Une piste plus intéressante et sans doute plus efficace, que Tatie Christine n’a fait qu’évoquer en conclusion et en passant (encore un des chers zeugmas). Christine Lagarde nous a appris, en effet, que le gouvernement va s'intéresser enfin à la manière dont les prix sont formés et aux marges qui sont celles de chacun des intervenants. La question est d'importance et on l’a gardée de ce fait pour la bonne bouche, car on pourrait s'étonner que Christine et notre gouvernement n'y aient pas songé plus tôt. Il est vrai que sans doute, comme pour toute question que l'on veut noyer, depuis Clémenceau, la démarche consistera à créer une commission. Or, dans les circonstances présentes, vu l'augmentation du prix de l'essence, les membres de cette commission auront la plus grande difficulté à se déplacer pour se réunir, d'autant que tous le font toujours dans de puissantes voitures, dont les pneus sont souvent mal gonflés et dont les chauffeurs, à la conduite rendue fatalement saccadée par la vitesse, ne songent guère à ralentir leurs véhicules puisqu'il leur faut bien suivre le train d’enfer des motards qui leur ouvrent la route.

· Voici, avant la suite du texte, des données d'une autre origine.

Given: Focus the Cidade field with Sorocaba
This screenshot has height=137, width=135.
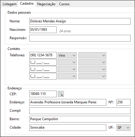Looking at the screenshot, I should click(x=68, y=127).
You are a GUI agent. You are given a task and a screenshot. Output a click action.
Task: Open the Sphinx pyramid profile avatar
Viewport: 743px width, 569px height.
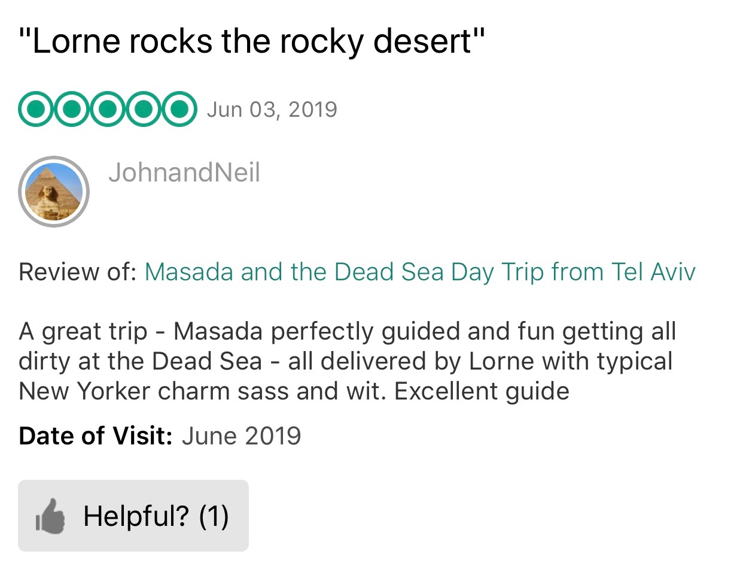click(x=54, y=192)
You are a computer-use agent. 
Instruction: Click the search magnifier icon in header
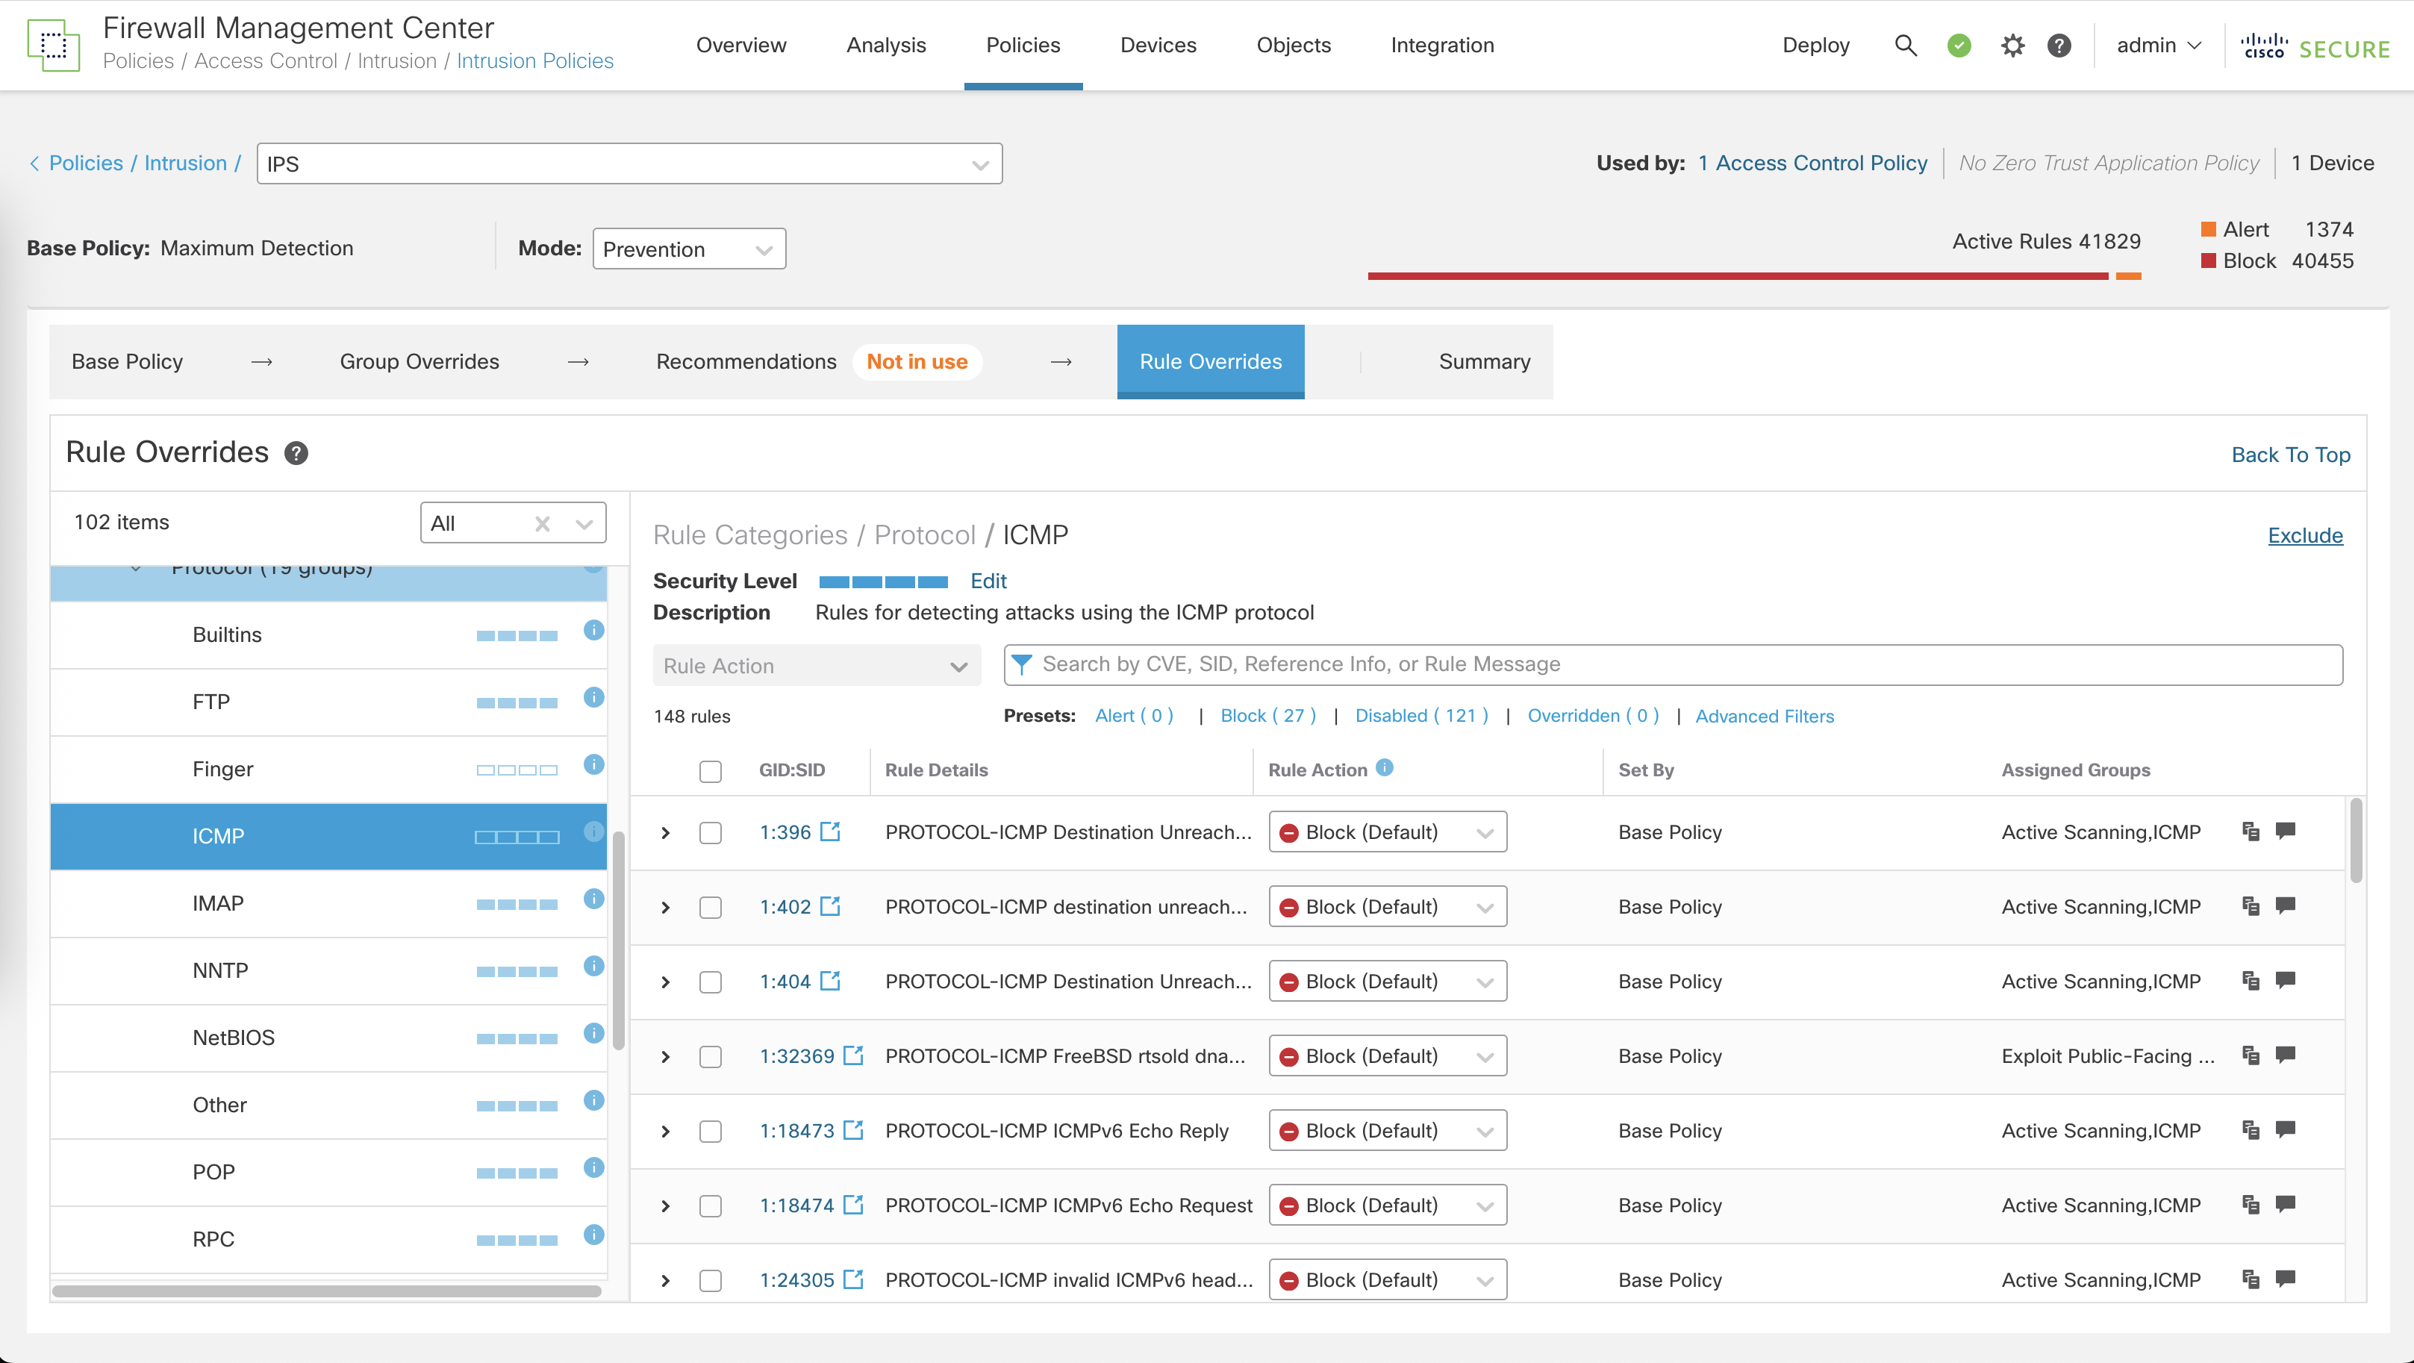coord(1905,45)
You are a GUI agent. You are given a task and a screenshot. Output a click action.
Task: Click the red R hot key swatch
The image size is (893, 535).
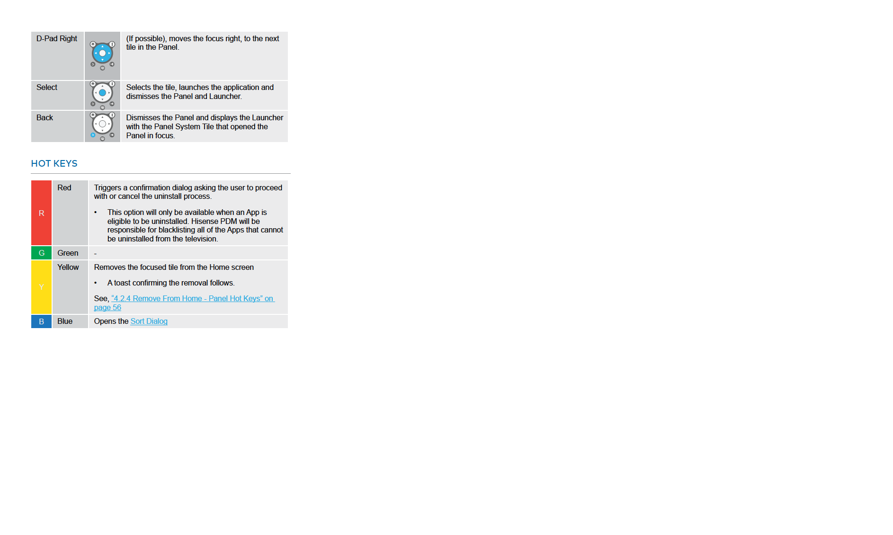tap(41, 213)
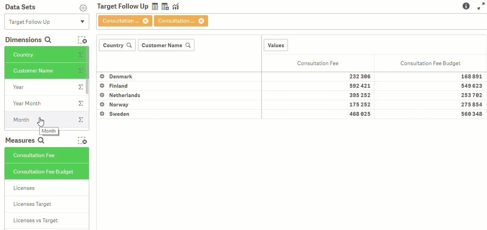The width and height of the screenshot is (487, 230).
Task: Open the Measures search icon
Action: [41, 140]
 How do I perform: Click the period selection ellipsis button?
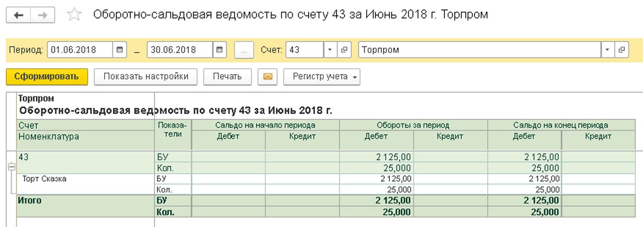click(244, 50)
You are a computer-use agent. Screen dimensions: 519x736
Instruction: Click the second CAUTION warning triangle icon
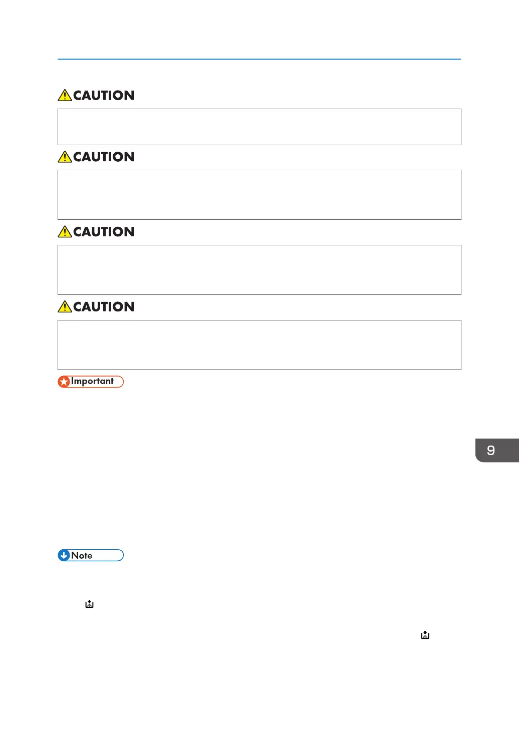click(x=65, y=157)
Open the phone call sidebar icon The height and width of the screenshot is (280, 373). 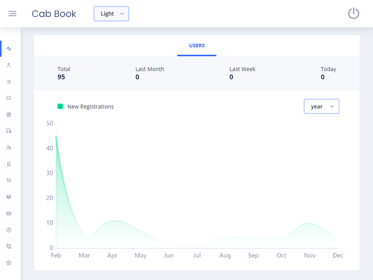pyautogui.click(x=9, y=247)
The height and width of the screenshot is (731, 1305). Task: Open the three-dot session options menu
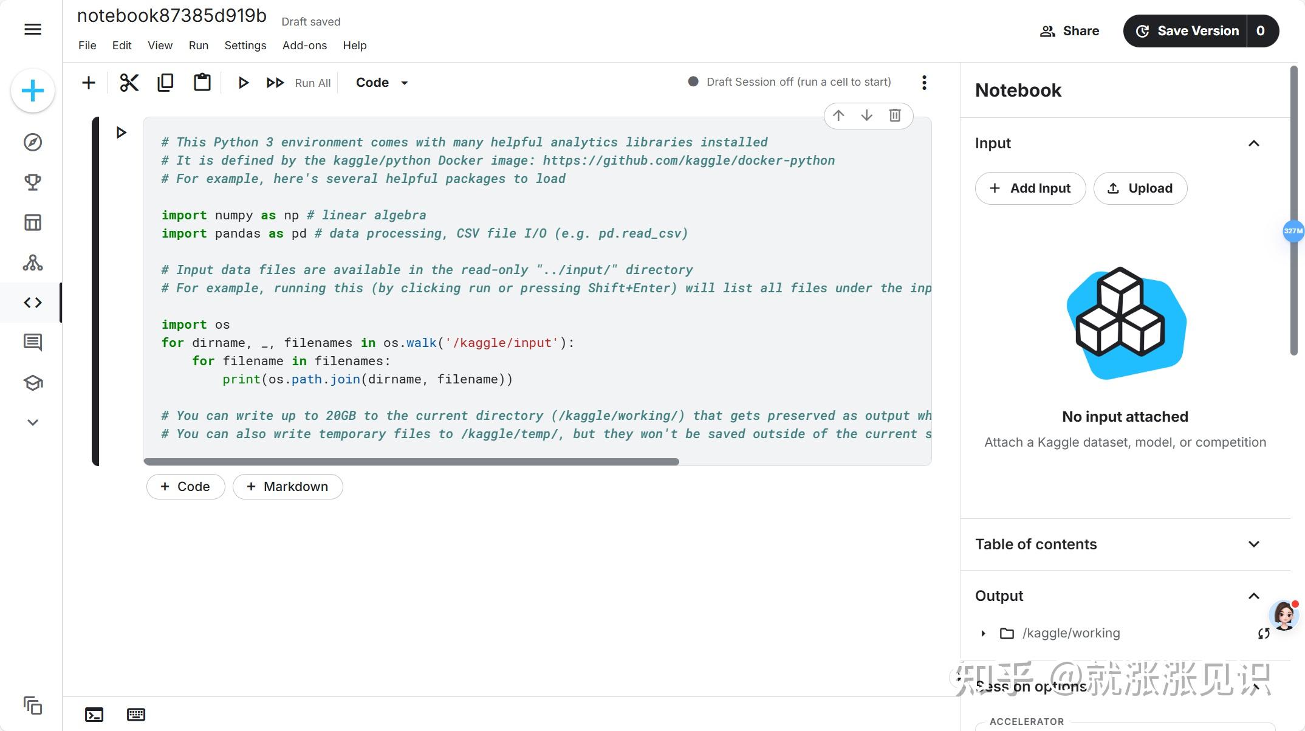point(924,83)
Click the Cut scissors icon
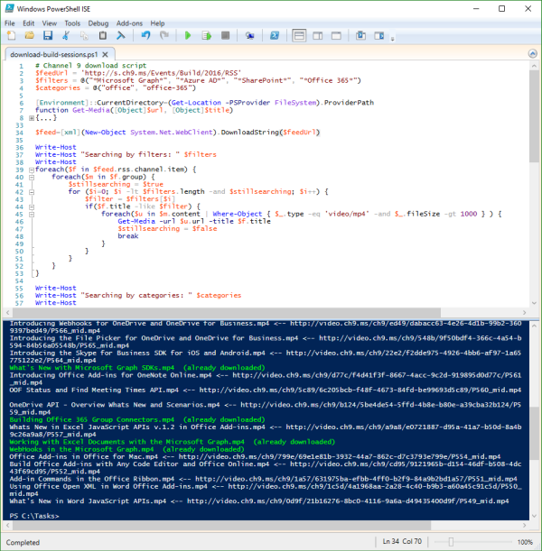 (65, 35)
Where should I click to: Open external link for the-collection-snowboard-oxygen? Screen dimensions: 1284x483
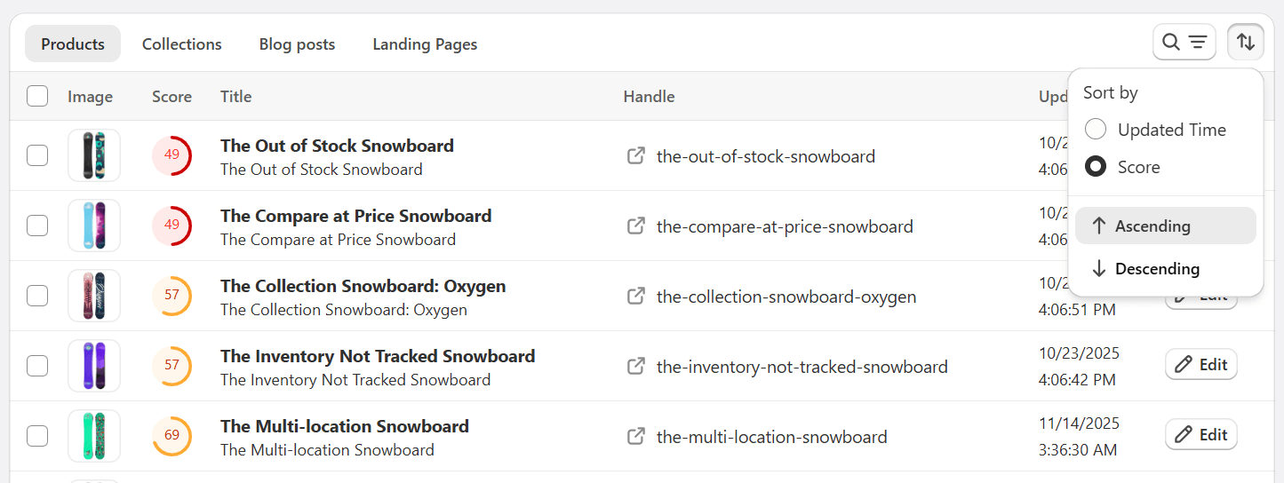636,297
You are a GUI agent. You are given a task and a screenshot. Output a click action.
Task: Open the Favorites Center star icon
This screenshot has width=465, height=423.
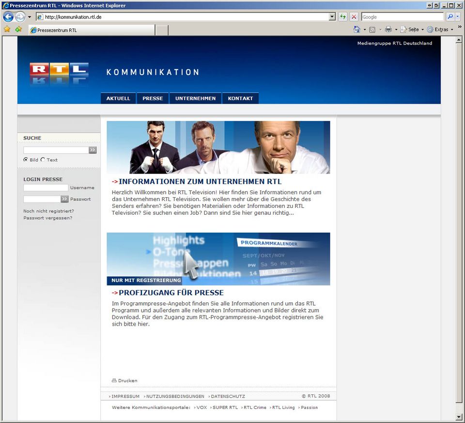pyautogui.click(x=7, y=29)
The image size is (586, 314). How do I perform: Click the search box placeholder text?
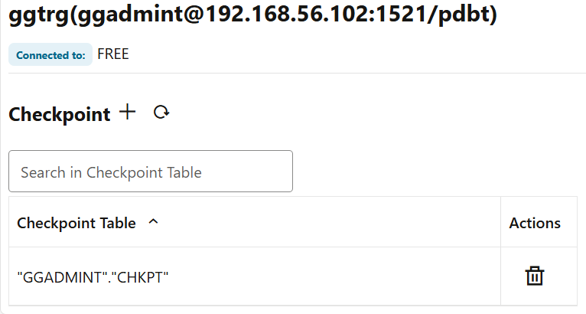pos(111,172)
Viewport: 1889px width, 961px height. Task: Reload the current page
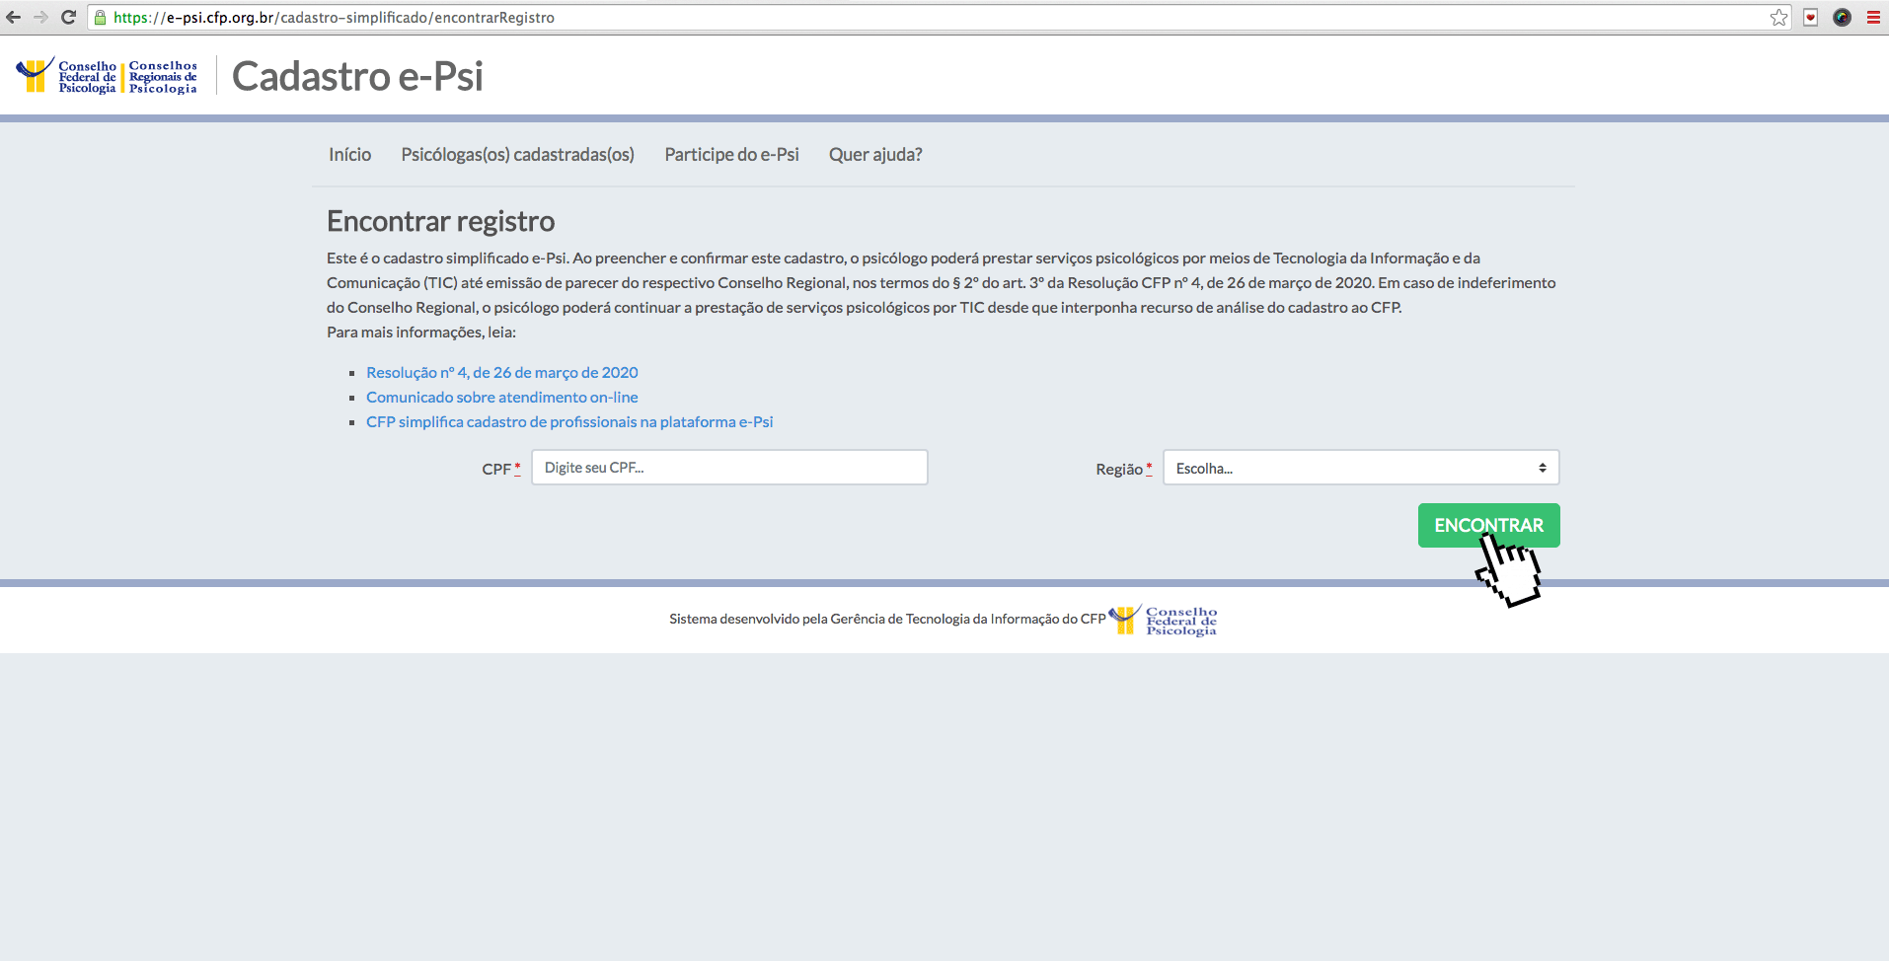(68, 17)
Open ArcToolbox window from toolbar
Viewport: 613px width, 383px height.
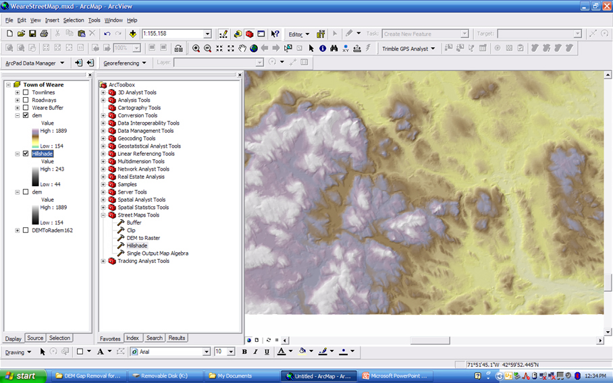click(250, 34)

On peut se référer à mon post d'hier pour voir qu’une fois encore, Tatie Christine s'est muée en fin de discours en Tatie Coué et nous a annoncé des lendemains qui chantent, même si, pour le moment, les accents du présent sont plutôt moroses.

1 commentaire:

Anonyme a dit…

L'expression comité Théodule est une authentique création gaullienne : « L'essentiel pour moi, ce n'est pas ce que peuvent penser le comité Gustave, le comité Théodule ou le comité Hippolyte, c'est ce que veut le pays. J'ai conscience de l'avoir discerné depuis vingt-cinq ans...3 CLEMENCEAU avait parlé des commissions de gaulle a préféré les comités!